• INPUT FOR THIS TASK
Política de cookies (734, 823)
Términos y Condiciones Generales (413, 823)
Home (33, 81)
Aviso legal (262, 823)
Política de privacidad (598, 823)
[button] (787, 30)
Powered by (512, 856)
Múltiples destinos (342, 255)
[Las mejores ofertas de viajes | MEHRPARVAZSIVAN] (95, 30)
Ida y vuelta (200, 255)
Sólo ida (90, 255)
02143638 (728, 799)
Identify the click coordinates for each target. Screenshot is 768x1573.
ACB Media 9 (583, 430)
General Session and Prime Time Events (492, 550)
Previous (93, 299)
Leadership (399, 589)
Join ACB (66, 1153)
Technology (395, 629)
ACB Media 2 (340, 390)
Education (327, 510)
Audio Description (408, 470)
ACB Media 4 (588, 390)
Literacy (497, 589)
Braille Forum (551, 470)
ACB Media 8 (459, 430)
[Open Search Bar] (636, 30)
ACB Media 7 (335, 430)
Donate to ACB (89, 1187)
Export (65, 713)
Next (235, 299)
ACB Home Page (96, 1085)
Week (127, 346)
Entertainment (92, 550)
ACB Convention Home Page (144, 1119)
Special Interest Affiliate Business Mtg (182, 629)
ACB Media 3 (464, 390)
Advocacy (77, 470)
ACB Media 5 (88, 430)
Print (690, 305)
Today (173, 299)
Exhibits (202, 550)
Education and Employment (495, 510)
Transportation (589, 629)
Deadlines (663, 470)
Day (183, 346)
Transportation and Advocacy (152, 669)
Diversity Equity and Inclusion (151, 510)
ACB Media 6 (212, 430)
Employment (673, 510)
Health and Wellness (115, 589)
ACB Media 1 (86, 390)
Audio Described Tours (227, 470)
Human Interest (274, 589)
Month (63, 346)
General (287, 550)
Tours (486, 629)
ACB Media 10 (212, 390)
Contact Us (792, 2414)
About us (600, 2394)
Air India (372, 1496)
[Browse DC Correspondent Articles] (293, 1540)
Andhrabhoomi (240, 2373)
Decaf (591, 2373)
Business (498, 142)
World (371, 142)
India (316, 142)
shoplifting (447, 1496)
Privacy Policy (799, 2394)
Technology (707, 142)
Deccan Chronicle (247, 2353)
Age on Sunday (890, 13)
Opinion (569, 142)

• WORK TO BE COMPLETED
Extract every record. Keep wording exact.

• ANSWER SPACE
Política de cookies (734, 823)
Términos y Condiciones Generales (413, 823)
Home (33, 81)
Aviso legal (262, 823)
Política de privacidad (598, 823)
[button] (787, 30)
Powered by (512, 856)
Múltiples destinos (342, 255)
[Las mejores ofertas de viajes | MEHRPARVAZSIVAN] (95, 30)
Ida y vuelta (200, 255)
Sólo ida (90, 255)
02143638 (728, 799)
Identify the click coordinates for each target. Screenshot is 768x1573.
ACB Media 9 (583, 430)
General Session and Prime Time Events (492, 550)
Previous (93, 299)
Leadership (399, 589)
Join ACB (66, 1153)
Technology (395, 629)
ACB Media 2 (340, 390)
Education (327, 510)
Audio Description (408, 470)
ACB Media 4 (588, 390)
Literacy (497, 589)
Braille Forum (551, 470)
ACB Media 8 (459, 430)
[Open Search Bar] (636, 30)
ACB Media 7 (335, 430)
Donate to ACB (89, 1187)
Export (65, 713)
Next (235, 299)
ACB Home Page (96, 1085)
Week (127, 346)
Entertainment (92, 550)
ACB Convention Home Page (144, 1119)
Special Interest Affiliate Business Mtg (182, 629)
ACB Media 3 (464, 390)
Advocacy (77, 470)
ACB Media 5 (88, 430)
Print (690, 305)
Today (173, 299)
Exhibits (202, 550)
Education and Employment (495, 510)
Transportation (589, 629)
Deadlines (663, 470)
Day (183, 346)
Transportation and Advocacy (152, 669)
Diversity Equity and Inclusion (151, 510)
ACB Media 6 (212, 430)
Employment (673, 510)
Health and Wellness (115, 589)
ACB Media 1 (86, 390)
Audio Described Tours (227, 470)
Human Interest (274, 589)
Month (63, 346)
General (287, 550)
Tours (486, 629)
ACB Media 10 (212, 390)
Contact Us (792, 2414)
About us (600, 2394)
Air India (372, 1496)
[Browse DC Correspondent Articles] (293, 1540)
Andhrabhoomi (240, 2373)
Decaf (591, 2373)
Business (498, 142)
World (371, 142)
India (316, 142)
shoplifting (447, 1496)
Privacy Policy (799, 2394)
Technology (707, 142)
Deccan Chronicle (247, 2353)
Age on Sunday (890, 13)
Opinion (569, 142)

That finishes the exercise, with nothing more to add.